Chapter 2 Moving Object Extraction
2.3 Moving Object Tracking
The connected components labeling process extracts all separate object and give them indexes. Then we can use these data to build a table for these objects. We call this table Object Tracking Table. This object tracking table contains several items, include life time, coordinates, classify record…etc. Table 1 shows all items in the object tracking table. Several items are useful for further classification which we will discuss in chapter 3, such as H/R ratio or histogram.
Table 1 : The items of object tracking table.
Item description
Index Labeling number
Coordinates Top-right and bottom-left coordinates Life Times Life period
FindorNot Search result for comparing previous object tracking table FindorNot Counter Search result buffer
NeworNot New object or not Classify Record Classify Record H/W Ratio Height, width ratio.
Size Size
Histogram Data Histogram for pixel number project to width axis
To build object tracking table there are several steps we need to do. Firstly, we need to know the object existed in current frame will or not exist in next frame.
Secondly we need to analysis the character of object to assist our classification process. The flow chart of how to know the object shown in this frame is still here when next frame comes in is as shown bellow.
Figure 2-9 : Object tracking table update process.
We check every new object to see if the object is belonging to one of object tracking table. The first step is checking the overlapping status. There are three
condition of overlapping status: one contains the other or big overlapping area, small overlapping area and more the one overlapping object, and not overlap. When the area of one object contains the other or there is seemed to be a big overlapping area, we take these two objects are the same one and update the object tracking table.

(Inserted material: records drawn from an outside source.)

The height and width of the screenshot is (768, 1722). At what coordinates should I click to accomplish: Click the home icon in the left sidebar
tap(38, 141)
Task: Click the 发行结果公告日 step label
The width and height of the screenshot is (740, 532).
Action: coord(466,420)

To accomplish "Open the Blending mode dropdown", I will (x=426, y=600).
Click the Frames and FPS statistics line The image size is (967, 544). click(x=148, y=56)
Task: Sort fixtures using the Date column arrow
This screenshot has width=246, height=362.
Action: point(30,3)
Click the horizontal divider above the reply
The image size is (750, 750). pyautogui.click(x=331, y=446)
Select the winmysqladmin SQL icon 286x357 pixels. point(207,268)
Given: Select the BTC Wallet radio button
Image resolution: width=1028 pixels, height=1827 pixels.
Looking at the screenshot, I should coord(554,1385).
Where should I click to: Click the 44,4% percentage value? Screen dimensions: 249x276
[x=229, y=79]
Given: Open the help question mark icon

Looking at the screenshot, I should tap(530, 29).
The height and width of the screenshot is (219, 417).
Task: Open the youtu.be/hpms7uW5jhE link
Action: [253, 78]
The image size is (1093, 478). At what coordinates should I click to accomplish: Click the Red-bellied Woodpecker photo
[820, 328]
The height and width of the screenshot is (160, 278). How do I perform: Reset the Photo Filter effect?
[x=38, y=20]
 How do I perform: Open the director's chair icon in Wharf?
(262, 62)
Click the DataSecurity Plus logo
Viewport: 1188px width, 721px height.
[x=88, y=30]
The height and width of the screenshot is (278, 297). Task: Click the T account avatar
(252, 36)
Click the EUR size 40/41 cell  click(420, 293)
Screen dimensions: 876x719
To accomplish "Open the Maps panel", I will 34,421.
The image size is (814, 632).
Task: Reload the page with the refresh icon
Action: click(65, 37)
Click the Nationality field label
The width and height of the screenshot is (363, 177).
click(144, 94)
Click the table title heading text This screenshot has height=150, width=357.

If they only have small overlapping area or the compared result shows that the new object has more the one overlapping object, we will use the center of object to tell the difference. We set a threshold for difference between two centers of object. If the difference is upper than threshold, the comparison is fail. If the difference is lower than threshold, we take these two objects the same. When more than one object is success compared, the final check method is present. We use histogram comparison to be the final gate of object tracking table updating process. When new object connect to more than two object lists in the object tracking table and they are close enough for center threshold, we use the histogram of each object to calculate the SAD (Sum of Absolute Difference). Because our system is a real-time system, when FPS is 30, using SAD to identify the similarity is practicable.
3 Chapter 3
Human and Non-Human Detection
In this chapter, we will explain how the human and non-human detection process works. Because of the requirement of low computing power, we choose the shape-based human model to classify human being by codebook matching, which decrease the performance of human detection from the other objects. The people walking indoor are sometimes covered by furniture such as desks or chairs. To solve this kind of problem, we provide Deformable Codebook Matching, a human detection algorithm for first half body with different height/width ratio. With Deformable Codebook Matching, when someone’s bottom half body is covered, the system can still work. Further, we use Deformable Codebook Matching to implement the human detection for multiple people walking side by side. Figure 3-1 is the flow chart of human and non-human detection process.
Figure 3-1 : The flow chart of human detection.
3.1 Codebook Classification
The ultimate goal of our developed system is to be able to identify people and track individuals to find out what they are doing. But the most of we can do now is to do the classification of human and non-human. The algorithm we used is presented below. For human recognition, we use the codebook to classify the human from other objects. At first, we normalize the size of human being in any attitude to 20 pixels at the horizontal by 40 pixels at the vertical, and then extract the shape and the histogram of object as the feature code to construct the codebook. Second, we match this feature vector against the code vectors in the codebook. The purpose of matching process is to find a code vector in codebook with the minimum distortion to the feature vector of object. If the minimum distortion is less than a threshold, we consider this object as human.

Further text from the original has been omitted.